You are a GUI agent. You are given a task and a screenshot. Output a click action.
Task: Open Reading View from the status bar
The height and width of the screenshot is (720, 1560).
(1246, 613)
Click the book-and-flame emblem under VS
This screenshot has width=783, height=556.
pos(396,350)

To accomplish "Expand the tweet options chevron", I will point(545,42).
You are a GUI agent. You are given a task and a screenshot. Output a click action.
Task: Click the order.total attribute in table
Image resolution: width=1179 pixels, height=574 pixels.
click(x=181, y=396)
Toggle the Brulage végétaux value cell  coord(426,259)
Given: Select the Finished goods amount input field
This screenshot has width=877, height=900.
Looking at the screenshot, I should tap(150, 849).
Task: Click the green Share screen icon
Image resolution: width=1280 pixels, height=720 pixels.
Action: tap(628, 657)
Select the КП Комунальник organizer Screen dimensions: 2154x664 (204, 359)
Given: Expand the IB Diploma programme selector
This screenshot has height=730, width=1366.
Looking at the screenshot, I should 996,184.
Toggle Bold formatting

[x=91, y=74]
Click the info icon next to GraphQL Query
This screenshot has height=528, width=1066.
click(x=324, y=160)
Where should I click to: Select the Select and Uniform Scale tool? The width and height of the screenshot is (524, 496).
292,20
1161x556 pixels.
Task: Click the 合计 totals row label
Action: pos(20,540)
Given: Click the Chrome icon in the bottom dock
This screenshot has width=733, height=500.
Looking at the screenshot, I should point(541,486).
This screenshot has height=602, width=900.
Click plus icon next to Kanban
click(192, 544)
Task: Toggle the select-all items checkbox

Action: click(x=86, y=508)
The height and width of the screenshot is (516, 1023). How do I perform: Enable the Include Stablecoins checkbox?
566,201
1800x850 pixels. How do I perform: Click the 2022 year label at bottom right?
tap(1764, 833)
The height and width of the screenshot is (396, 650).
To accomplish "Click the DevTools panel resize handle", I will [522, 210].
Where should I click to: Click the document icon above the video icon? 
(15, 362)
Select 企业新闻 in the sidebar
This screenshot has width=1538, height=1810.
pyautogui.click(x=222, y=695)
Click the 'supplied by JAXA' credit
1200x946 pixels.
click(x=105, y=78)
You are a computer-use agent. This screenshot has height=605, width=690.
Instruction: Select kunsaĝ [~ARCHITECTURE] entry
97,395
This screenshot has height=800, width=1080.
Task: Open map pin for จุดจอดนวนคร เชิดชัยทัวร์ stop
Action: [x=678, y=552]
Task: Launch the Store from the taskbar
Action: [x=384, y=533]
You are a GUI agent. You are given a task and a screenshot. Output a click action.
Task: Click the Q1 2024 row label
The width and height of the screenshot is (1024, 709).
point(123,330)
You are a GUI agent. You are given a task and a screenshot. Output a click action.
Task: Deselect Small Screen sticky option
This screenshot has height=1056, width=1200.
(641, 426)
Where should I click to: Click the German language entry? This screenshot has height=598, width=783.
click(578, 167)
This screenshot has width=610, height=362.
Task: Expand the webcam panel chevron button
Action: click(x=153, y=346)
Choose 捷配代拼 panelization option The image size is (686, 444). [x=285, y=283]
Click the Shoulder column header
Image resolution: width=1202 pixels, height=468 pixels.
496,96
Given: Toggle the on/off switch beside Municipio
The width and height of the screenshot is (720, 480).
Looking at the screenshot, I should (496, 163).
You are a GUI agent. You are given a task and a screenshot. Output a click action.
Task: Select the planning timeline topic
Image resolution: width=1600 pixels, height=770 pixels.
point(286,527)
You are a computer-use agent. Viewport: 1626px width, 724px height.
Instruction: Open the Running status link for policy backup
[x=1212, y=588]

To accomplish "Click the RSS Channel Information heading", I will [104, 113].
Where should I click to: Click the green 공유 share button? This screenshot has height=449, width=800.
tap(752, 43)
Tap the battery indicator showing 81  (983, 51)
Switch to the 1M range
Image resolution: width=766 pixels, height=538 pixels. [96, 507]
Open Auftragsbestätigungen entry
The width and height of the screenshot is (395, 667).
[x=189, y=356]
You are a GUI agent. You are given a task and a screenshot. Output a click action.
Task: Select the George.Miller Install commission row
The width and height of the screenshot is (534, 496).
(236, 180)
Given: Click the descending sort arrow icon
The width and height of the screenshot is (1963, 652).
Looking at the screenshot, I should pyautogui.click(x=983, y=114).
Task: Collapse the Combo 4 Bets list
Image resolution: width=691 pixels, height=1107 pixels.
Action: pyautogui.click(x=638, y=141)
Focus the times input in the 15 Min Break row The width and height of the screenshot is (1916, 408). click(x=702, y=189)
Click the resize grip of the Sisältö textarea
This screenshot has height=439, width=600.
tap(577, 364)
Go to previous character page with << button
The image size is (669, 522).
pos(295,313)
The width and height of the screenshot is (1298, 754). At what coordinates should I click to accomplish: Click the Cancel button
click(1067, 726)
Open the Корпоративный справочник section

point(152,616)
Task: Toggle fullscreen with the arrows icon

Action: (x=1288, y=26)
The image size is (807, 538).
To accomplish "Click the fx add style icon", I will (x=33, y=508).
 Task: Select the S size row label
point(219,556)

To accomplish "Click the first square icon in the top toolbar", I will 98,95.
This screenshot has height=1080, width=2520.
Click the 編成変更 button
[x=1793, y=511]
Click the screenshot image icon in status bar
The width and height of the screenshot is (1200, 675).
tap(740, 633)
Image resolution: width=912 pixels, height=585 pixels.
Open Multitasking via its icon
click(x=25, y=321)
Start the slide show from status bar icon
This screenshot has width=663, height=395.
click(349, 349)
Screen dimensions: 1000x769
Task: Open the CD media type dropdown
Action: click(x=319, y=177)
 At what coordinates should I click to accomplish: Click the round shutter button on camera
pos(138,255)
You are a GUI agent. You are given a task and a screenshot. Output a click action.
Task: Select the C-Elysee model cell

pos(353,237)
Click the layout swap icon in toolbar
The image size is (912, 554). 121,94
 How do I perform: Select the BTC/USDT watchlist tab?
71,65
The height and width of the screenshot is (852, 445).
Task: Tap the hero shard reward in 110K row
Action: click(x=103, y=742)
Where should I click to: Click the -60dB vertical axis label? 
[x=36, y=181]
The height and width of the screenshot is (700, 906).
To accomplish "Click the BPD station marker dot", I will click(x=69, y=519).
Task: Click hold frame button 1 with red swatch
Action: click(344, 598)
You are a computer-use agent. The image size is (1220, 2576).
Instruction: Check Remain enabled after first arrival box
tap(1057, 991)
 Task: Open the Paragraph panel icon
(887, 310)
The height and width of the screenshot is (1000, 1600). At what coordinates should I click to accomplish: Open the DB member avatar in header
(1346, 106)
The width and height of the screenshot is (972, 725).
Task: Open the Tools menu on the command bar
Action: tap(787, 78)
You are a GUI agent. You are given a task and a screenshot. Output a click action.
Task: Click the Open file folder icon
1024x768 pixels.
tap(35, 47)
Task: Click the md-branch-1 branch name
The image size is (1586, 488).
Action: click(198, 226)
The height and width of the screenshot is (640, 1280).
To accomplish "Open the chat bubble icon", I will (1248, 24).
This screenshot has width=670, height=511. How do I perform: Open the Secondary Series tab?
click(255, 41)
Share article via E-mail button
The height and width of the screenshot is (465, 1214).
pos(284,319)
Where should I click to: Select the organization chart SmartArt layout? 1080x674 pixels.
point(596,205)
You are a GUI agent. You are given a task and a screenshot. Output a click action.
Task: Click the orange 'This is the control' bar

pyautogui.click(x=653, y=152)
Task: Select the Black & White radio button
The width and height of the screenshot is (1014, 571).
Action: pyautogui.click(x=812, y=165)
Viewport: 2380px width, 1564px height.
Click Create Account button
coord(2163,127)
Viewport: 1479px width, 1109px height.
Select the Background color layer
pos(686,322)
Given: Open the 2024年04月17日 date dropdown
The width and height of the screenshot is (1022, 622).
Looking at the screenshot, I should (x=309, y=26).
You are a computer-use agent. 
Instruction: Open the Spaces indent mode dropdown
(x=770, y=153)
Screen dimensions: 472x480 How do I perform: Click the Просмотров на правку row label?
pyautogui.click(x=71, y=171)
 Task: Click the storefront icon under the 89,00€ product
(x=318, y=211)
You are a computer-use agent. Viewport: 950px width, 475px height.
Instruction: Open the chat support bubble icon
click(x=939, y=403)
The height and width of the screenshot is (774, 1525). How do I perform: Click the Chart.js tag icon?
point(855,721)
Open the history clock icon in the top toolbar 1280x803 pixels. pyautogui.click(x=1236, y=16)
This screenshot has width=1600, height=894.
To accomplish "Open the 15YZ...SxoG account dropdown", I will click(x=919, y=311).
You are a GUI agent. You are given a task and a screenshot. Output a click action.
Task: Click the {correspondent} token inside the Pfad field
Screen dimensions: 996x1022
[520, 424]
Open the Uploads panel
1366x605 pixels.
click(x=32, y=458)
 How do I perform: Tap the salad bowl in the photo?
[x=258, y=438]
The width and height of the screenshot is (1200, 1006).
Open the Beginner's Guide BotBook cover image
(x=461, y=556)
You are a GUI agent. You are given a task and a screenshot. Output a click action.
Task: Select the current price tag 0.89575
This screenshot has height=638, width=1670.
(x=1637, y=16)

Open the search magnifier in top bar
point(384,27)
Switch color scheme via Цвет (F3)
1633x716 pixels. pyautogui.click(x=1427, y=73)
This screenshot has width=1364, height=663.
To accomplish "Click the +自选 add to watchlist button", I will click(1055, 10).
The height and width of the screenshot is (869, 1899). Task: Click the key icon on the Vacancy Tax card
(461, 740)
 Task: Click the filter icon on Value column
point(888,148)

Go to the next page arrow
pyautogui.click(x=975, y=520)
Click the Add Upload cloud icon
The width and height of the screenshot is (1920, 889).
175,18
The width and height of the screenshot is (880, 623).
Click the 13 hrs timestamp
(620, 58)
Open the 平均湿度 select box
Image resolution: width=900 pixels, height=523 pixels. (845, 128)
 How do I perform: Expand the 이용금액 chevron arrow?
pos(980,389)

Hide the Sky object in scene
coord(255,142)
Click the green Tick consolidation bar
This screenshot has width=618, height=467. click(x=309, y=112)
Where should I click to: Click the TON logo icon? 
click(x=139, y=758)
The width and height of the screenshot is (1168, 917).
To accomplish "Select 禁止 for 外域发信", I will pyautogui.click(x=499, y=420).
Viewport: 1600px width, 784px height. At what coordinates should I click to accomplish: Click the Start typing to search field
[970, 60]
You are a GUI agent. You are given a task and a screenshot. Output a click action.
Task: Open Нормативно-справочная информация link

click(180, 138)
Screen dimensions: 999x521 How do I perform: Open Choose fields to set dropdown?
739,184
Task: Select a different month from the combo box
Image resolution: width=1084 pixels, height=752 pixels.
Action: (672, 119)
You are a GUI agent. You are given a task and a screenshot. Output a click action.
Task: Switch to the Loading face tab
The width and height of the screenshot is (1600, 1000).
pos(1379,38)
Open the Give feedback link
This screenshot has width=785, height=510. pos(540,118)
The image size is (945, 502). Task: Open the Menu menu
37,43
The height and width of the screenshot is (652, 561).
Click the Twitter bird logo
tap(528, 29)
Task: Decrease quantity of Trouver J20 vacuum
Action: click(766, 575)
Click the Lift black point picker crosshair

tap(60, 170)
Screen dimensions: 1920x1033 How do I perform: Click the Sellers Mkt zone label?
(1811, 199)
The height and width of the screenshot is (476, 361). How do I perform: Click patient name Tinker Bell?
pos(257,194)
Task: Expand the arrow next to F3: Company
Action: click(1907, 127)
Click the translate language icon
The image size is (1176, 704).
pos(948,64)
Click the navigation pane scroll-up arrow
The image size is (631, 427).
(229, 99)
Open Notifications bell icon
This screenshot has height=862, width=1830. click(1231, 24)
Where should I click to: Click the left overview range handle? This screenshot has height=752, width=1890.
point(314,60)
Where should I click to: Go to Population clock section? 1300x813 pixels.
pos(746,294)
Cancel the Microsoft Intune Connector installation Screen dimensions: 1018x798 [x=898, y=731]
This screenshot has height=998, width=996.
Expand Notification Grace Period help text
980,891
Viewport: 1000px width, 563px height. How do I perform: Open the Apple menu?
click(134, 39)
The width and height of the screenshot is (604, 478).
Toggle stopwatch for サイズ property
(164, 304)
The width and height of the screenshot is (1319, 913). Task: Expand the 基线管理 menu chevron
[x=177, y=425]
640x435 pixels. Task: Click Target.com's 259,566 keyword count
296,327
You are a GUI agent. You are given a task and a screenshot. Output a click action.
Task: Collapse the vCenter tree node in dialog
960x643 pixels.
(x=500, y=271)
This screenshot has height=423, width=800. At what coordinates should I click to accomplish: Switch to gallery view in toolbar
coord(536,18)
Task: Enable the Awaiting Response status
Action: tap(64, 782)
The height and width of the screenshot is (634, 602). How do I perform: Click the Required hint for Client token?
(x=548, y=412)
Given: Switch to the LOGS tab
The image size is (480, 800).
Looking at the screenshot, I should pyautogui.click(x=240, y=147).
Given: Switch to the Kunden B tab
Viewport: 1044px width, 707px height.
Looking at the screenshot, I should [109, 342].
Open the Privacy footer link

WORK TO COMPLETE: In the entries above, locate every line with the word "computer" and copy it.

YOUR SOLUTION:
You are a computer-use agent. This screenshot has height=605, width=690.
You are a computer-use agent. Viewport: 1626px width, 724px height.
You are a computer-use agent. The image size is (1220, 2576).
You are a computer-use agent. 
You are a computer-use agent. Viewport: 950px width, 475px height.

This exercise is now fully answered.